> [Problem statement] Verbatim copy, pictures excluded: every line from the one with "927x610 pixels." through the final line of the data below, and no other line.

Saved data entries
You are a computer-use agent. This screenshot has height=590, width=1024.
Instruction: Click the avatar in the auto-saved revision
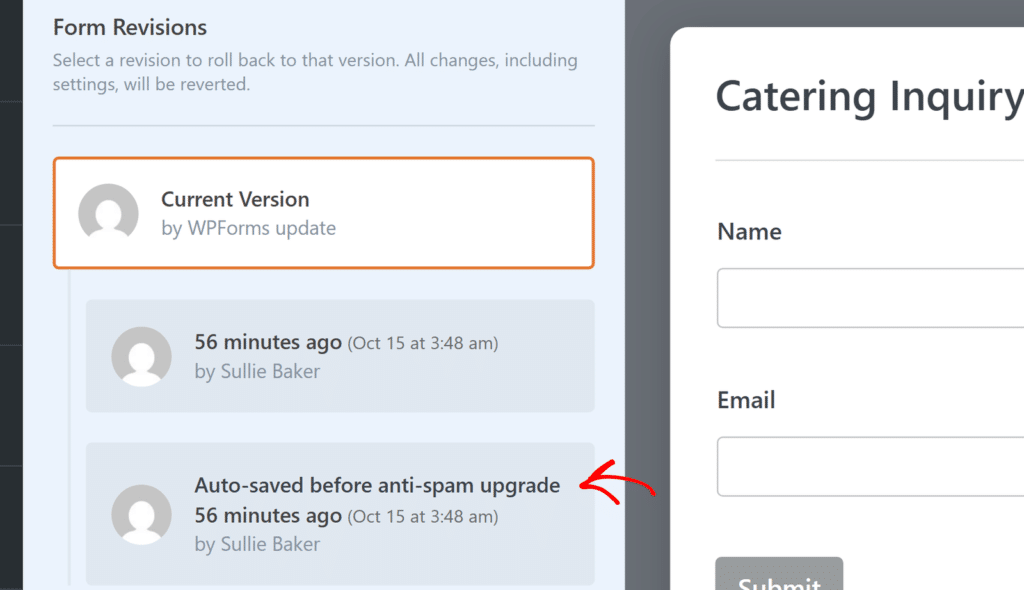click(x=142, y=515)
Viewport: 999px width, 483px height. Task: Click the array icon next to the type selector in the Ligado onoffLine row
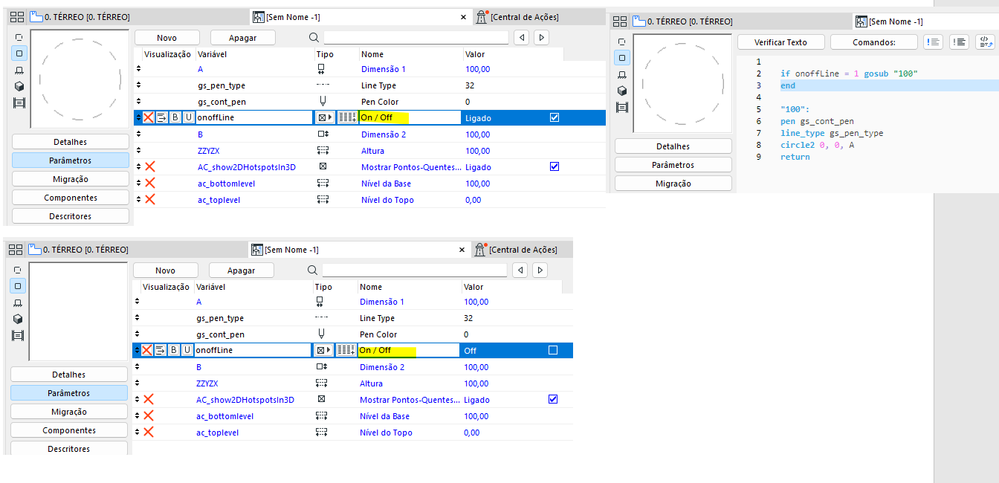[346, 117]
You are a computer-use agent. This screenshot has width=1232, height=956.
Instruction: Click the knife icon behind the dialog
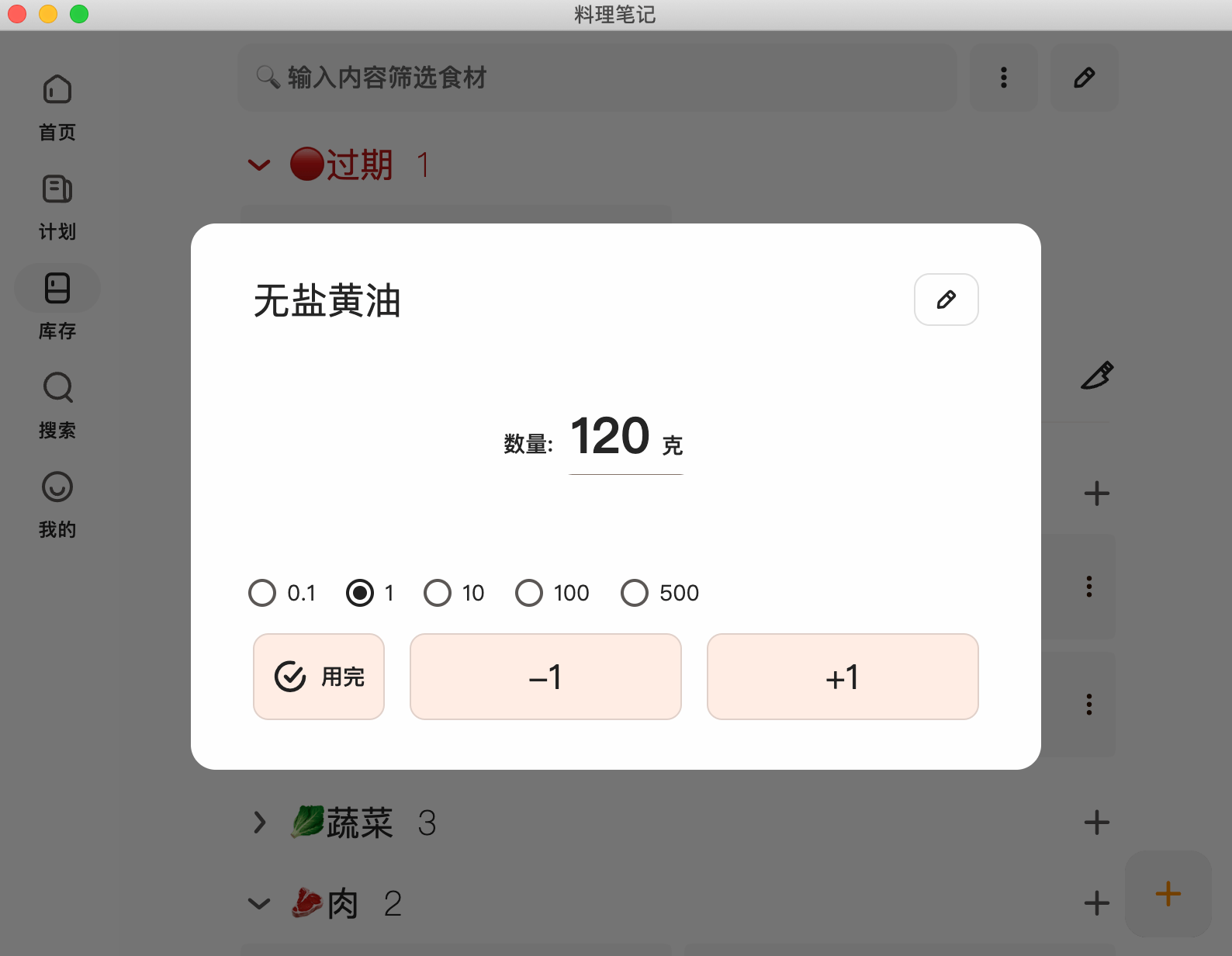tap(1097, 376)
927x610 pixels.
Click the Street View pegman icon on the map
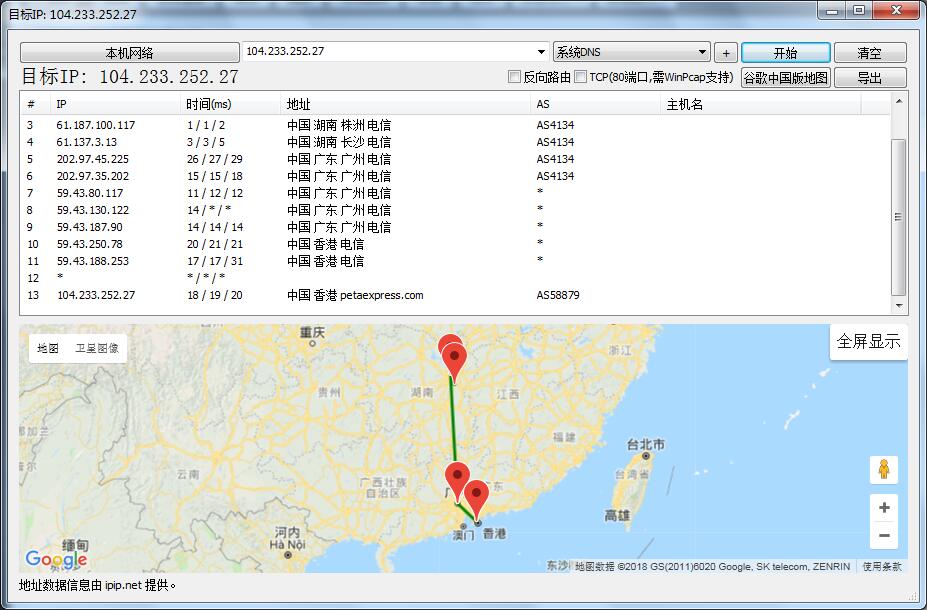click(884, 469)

> [Expected output]
927x610 pixels.
Click the Street View pegman icon on the map
click(884, 469)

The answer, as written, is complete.